Se ela não concordava com o medo de Callas de envelhecer, Jolie se identificava com o “compromisso de Callas com seu trabalho”. Callas era chamada de diva, e Jolie quer que a palavra deixe de ter conotações negativas, especialmente quando usada contra mulheres. “Sou uma pessoa que trabalha muito”, diz ela. “E uma pessoa com sentimentos profundos. Maria era vulnerável porque sentia e às vezes não era capaz de se proteger da solidão ou da dor emocional. Porque fazia parte de sua vida e de seu trabalho ser extremamente humana e viver dessa forma. Você vive por meio de sua comunicação com o público. Para Maria e para mim, isso sempre foi extremamente importante.”

Mas e se esse público quiser saber tudo sobre seus relacionamentos - isso deve ser difícil? Jolie acena com a cabeça, mas me lança um olhar de advertência, como se eu já tivesse dito o suficiente.

Quando Jolie começou a trabalhar, ela era uma atriz de método hardcore. Durante as filmagens do filme Gia, ela disse a Jonny Lee Miller, seu marido na época, que não poderia telefonar para ele durante o set porque estava no personagem, como uma supermodelo que se tornou viciada em heroína - e depois desistiu brevemente de atuar porque sentiu que não tinha mais nada para dar.

“Como uma jovem atriz, você diz sim a tudo”, diz ela agora. “Você sabe andar a cavalo? Você sabe falar esse idioma? Então você tem que aprender.” Para Maria, ela passou sete meses fazendo aulas intensas de canto, além de ter aulas de italiano. A partitura mistura sua voz com a de Callas para um efeito impressionante.

Para Larraín, 48 anos, o filme começou com a música. Sua mãe, uma política no Chile, onde ele cresceu, costumava levá-lo à ópera quando criança. “Eu era um garoto de sorte”, diz ele. “Mas, quando voltávamos para casa, minha mãe dizia: 'Foi ótimo, mas aqui está a música de verdade' e tocava uma fita cassete de Callas, então cresci com essa figura. Mais tarde, fiquei sabendo mais sobre sua vida e achei que era um assunto desafiador.”

Ele acha que Callas teria sido tratada de forma diferente se fosse um homem. “Ela era uma mulher forte em uma época em que isso não era realmente tolerado”, diz Larraín. “Mas esse filme também é um ato de respeito a ela - ela era estoica e forte, foi traída, mas sempre se manteve firme, tentando fazer sua arte até não poder mais.”
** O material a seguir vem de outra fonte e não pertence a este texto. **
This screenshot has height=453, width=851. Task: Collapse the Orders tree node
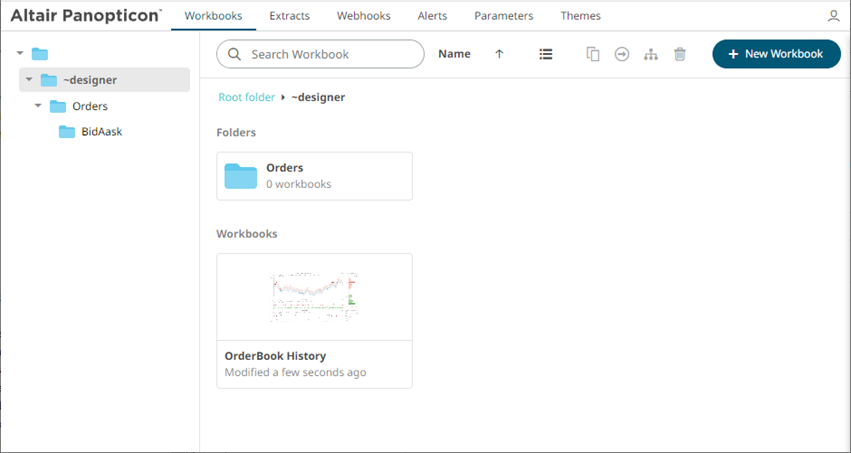pyautogui.click(x=38, y=106)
Ele já cantou alguma vez? Jolie ri achando isso hilário. “Sim, Pablo”, diz ela. “Sinto que você me deve isso.” Ao que ele responde, “isso não vai acontecer”.

Eles gostariam que o filme mudasse a forma como a ópera é vista. “Angie e eu sempre falamos sobre o fato de a música de Callas levar a ópera a mais pessoas”, diz ele. “Maria Callas se importava com a forma de arte, mas também queria se conectar com as pessoas. Portanto, esperamos que isso possa acabar com o elitismo e trazer as pessoas de volta à ópera.”

Então, como seria um filme biográfico de Larraín sobre Jolie? É aí que recebo o desprezo total. “Essa é a pergunta mais insana”, diz Jolie, e ela e Larraín riem por tempo demais. “Quando você é uma pessoa pública e a interpreta, você tem consciência de que odiaria que alguém interpretasse sua vida ou pensasse que entende sua vida, então tentamos ser atenciosos. Vamos torcer para que não haja um sobre minha vida.”